Mechanisms of itch in stasis dermatitis: Significant role of IL-31 from macrophages.


Hashimoto T, Kursewicz C D, Fayne R A, Nanda S, Shah S M, Nattkemper L, Yokozeki H, Yosipovitch G
J Invest Dermatol. 2020 Apr; 140(4):850-859.e3.
PMID: 31626785.


Stasis dermatitis (SD) is a common disease in the elderly population, with pruritus being one of the bothersome symptoms. However, there are few therapeutic modalities available for SD-associated itch because little is known about its pathophysiological mechanism.
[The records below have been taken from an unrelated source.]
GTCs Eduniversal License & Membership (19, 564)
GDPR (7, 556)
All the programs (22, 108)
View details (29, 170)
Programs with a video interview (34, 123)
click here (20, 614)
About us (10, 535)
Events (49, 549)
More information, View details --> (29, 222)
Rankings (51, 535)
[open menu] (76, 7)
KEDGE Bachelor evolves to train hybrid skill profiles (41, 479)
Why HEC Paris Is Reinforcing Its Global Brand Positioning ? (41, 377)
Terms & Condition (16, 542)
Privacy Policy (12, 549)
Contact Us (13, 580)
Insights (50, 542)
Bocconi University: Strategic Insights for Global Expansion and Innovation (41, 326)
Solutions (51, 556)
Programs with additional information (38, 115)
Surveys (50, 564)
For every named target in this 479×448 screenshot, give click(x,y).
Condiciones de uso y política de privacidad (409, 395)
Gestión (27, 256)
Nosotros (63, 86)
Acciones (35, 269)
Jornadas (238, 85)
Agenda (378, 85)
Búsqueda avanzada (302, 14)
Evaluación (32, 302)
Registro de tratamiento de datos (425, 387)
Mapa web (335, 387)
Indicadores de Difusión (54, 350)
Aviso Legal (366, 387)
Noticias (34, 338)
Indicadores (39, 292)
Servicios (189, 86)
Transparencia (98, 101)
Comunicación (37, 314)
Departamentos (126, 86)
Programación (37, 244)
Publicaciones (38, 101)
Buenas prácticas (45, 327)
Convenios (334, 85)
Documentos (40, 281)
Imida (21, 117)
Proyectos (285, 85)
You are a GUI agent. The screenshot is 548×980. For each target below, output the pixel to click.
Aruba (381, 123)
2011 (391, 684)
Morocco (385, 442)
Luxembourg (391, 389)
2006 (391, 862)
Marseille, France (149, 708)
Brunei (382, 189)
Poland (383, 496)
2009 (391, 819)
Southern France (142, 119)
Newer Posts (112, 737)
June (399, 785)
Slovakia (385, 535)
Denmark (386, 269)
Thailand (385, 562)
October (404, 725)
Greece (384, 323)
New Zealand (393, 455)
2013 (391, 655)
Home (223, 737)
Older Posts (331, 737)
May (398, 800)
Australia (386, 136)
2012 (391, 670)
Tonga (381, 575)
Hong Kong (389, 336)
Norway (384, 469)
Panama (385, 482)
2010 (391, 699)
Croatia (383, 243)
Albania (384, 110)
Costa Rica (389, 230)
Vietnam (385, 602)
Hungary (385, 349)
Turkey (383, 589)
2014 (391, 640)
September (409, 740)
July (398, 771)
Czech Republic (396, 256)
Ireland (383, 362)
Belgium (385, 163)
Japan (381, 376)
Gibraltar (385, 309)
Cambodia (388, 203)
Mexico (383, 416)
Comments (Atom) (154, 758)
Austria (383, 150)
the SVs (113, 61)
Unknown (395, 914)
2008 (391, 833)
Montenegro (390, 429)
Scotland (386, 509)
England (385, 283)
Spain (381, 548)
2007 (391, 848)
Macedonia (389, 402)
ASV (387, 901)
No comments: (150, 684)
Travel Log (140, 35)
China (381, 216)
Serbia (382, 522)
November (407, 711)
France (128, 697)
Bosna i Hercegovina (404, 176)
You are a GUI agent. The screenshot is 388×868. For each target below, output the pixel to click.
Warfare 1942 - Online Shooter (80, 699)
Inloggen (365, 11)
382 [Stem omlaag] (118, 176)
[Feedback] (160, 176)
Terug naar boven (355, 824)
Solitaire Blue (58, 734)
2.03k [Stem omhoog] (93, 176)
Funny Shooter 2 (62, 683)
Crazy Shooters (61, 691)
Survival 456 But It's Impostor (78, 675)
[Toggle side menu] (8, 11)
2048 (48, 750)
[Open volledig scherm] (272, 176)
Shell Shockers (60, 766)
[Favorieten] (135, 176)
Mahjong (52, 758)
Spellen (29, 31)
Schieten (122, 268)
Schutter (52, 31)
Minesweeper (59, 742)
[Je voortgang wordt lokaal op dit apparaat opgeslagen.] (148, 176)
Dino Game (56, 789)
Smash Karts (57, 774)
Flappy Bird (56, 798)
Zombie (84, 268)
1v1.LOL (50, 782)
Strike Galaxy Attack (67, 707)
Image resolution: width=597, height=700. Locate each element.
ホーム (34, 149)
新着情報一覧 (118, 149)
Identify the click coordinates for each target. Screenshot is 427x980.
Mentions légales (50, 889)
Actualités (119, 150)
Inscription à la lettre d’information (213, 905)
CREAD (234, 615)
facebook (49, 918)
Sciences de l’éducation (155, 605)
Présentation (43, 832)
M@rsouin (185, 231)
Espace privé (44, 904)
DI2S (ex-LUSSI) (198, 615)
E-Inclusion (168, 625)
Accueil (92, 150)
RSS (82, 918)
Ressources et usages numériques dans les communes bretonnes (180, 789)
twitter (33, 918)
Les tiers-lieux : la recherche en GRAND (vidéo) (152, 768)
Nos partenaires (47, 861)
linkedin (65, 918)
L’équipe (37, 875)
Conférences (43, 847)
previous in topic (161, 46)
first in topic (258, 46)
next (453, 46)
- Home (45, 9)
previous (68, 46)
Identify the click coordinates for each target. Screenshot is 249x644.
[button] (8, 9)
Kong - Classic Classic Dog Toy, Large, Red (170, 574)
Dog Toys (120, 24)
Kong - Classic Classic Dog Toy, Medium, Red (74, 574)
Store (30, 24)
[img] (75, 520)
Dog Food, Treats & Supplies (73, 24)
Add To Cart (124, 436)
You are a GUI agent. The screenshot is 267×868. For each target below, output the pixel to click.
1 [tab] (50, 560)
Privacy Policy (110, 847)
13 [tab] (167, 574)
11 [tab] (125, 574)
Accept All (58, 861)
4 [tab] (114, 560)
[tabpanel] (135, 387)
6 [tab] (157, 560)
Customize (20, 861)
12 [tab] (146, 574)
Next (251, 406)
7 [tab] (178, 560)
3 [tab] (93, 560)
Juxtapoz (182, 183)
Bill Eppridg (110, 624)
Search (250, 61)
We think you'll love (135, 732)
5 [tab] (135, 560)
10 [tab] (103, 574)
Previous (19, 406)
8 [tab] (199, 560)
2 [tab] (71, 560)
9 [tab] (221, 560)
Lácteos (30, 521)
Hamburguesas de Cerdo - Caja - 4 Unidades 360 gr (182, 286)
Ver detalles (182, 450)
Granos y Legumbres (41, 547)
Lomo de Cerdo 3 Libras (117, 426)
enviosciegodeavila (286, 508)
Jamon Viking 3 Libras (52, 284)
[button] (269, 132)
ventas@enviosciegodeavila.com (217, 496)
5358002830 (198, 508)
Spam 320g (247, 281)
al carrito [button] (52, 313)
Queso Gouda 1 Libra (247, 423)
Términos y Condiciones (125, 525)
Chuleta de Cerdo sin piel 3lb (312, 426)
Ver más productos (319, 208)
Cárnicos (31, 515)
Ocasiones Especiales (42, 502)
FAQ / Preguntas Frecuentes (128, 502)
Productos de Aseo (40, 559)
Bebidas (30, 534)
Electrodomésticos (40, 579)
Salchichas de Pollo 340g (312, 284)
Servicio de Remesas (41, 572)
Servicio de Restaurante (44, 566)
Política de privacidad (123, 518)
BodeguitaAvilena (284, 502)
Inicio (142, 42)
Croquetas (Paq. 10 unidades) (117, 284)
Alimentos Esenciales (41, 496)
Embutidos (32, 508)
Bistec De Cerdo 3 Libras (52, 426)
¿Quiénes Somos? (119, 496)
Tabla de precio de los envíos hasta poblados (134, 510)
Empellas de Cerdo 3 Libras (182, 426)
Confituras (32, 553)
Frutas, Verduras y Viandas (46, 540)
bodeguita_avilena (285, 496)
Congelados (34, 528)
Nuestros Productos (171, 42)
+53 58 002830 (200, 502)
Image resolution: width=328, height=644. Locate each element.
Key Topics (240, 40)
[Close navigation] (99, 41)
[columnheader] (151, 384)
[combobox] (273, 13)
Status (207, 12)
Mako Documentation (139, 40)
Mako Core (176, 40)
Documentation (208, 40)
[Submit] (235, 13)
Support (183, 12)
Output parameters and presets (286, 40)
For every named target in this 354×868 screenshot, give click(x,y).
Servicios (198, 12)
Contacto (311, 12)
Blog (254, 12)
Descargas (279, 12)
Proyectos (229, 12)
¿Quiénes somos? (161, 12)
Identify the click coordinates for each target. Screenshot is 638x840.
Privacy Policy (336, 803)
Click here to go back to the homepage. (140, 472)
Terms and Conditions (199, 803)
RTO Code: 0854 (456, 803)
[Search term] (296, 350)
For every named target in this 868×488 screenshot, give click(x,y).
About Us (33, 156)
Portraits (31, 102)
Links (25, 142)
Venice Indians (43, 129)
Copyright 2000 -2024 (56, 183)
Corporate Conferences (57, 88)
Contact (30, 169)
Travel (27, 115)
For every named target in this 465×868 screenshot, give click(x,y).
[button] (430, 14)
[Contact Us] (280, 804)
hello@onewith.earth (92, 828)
Therefore, we sought to investigate the mediators of itch in SD using an immunofluorescence study on patient lesions focusing on IL-31. Ex vivo stimulation studies using murine peritoneal macrophages were also used to elucidate the pathological mechanisms of IL-31 generation. In SD lesions, dermal infiltrating IL-31(+) cells were increased in number compared to healthy controls, and the majority of IL-31(+) cells were CD68(+) macrophages. The presence of itch in SD was significantly associated with the amount of CD68(+)/IL-31(+) macrophages and CD68(+)/CD163(+) M2 macrophages. The number of CD68(+)/IL-31(+) macrophages was correlated with the number of dermal CCR4(+) Th2 cells, IL-17(+) cells, basophils, substance P(+) cells, and dermal deposition of periostin and hemosiderin. Furthermore, murine peritoneal macrophages expressed an M2 marker arginase-1 and generated IL-31 when stimulated with a combination of substance P, periostin, and red blood cell lysate (representing hemosiderin). IL-31 from macrophages may play a role in itch in SD.